Spatial Integration of Regional Carbon Balance in Amazonia

Allan Scott Denning, Colorado State University (US-PI)
Pedro Leite da Silva Dias, IAG/USP (SA-PI)

Under the new Cooperative Agreement, we will perform the following specific tasks in very active collaboration with our colleagues at USP. 

  1. Evaluate the new SiB3 model for a series of Amazon flux sites. This will entail producing or obtaining from collaborators filled micrometeorological timeseries data (no missing values in any “driver” variable) from the three Tapajos sites, and from as many other sites as possible. We will then run multiyear simulations of latent and sensible heat and net ecosystem exchange of CO2 at each site with SiB3 using local site meteorlogy and vegetation parameters.
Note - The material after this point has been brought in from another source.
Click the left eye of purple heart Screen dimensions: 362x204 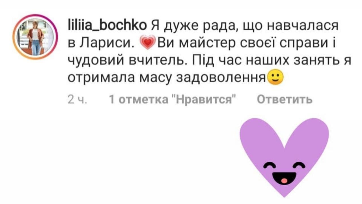270,166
We will compare the simulated and observed seasonality in the three fluxes among sites near Santarem, Manaus, Rondonia, and possibly others. We will investigate the influence of seasonal drought on gross photosynthesis and respiration, and evaluate model simulation of the seasonality of net carbon flux along regional gradients of vegetation and of timing, severity, and duration of the dry season.
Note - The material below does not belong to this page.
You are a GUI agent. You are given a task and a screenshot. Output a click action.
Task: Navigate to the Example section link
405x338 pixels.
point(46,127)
  1. Analyze the two-way interaction between drought and physiological stress in Amazonian ecosystems and the implications for possible amplification and persistence of regional drought as simulated in the “Amazon catastrophe” experiment of Cox et al (2000). Coupled simulations with SiB2 in the CSU GCM can reproduce this phenomenon for current climate. We will investigate the cause of this phenomenon in the current model, and explore what must be done in fully coupled climate simulations to produce such a catastrophe, and what model changes are required to avoid it. This work will include local-scale simulations and comparison to drought stress observed in the field, as well as a range of fully coupled experiments with climate models.

  1. Perform a detailed analysis and forward simulation of the Santarém mesoscale campaign of July-August 2001 using SiB3/RAMS5. We will compare simulated to observed meteorology and tower fluxes at the three Tapajos towers. We will focus on the diurnal cycle of sensible and latent heat fluxes and CO2 flux at the three towers, diurnal development of  the planetary boundary layer, its interaction with the regional trade wind circulation, and on mesoscale circulations in the presence of topography and rivers. We will also compare the time-varying vertical structure of CO2 in and just above PBL, and river-land contrasts of mid-morning CO2 on the two days during which we collected these data.
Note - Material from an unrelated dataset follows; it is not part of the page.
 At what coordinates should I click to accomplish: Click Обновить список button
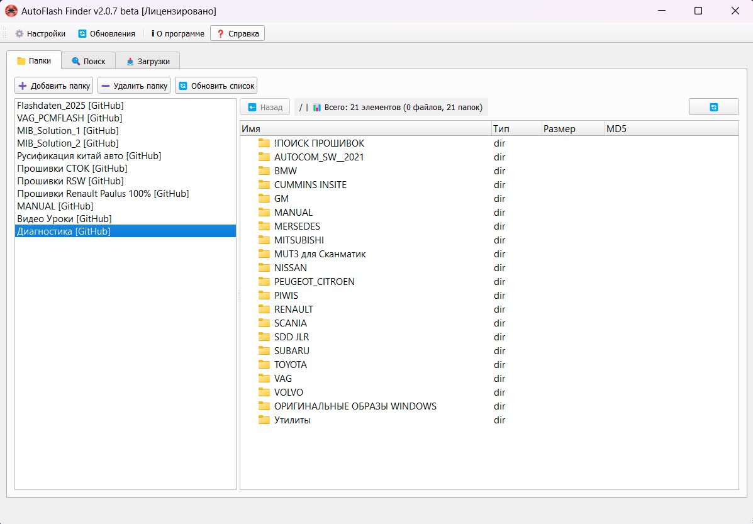point(216,86)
  1. Participate in a major campaign to be organized in the Tapajos region in 2003 or 2004 to investigate the Richey et al hypothesis of major fluxes of CO2 by evasion from inundated lands and open waters. We will provide modeling support using SiB3 and RAMS to simulate “background” fluxes from terre firme forests and pastures, and will also specify evasion fluxes from input obtained from collaborators. Our simulations will be used to interpret airborne and surface-based continuous measurements of CO2 and other tracers. This campaign will be coordinated with members of the Fitzjarrald, Saleska, Ehleringer, Bakwin, Melack, and Richey teams.

  1. Perform regional inversion analyses of data collected by the COBRA-Brazil field campaigns, using SiB3-RAMS and the Lagrangian Particle Dispersion Model developed under the previous Cooperative Agreement. This will be carefully coordinated with other investigators, and is contingent on the approval of the field campaigns in 2003.

  1. Produce improved estimates of monthly Basin-wide carbon balance using a global atmospheric inversion method similar to the TransCom experiments. This will be improved by the inclusion of d13C of CO2 and CO as additional tracers to distinguish among biomass burning, C3 photosynthesis from forests and C4 photosynthesis in pastures and cerrados. The new inversions will also make use of new data collected by airborne sampling (Bakwin/Artaxo team), continuous surface-based measurements of trace gases by the Saleska and Fitzjarrald teams, and isotopic measurements made by the Ehleringer/Ometto team.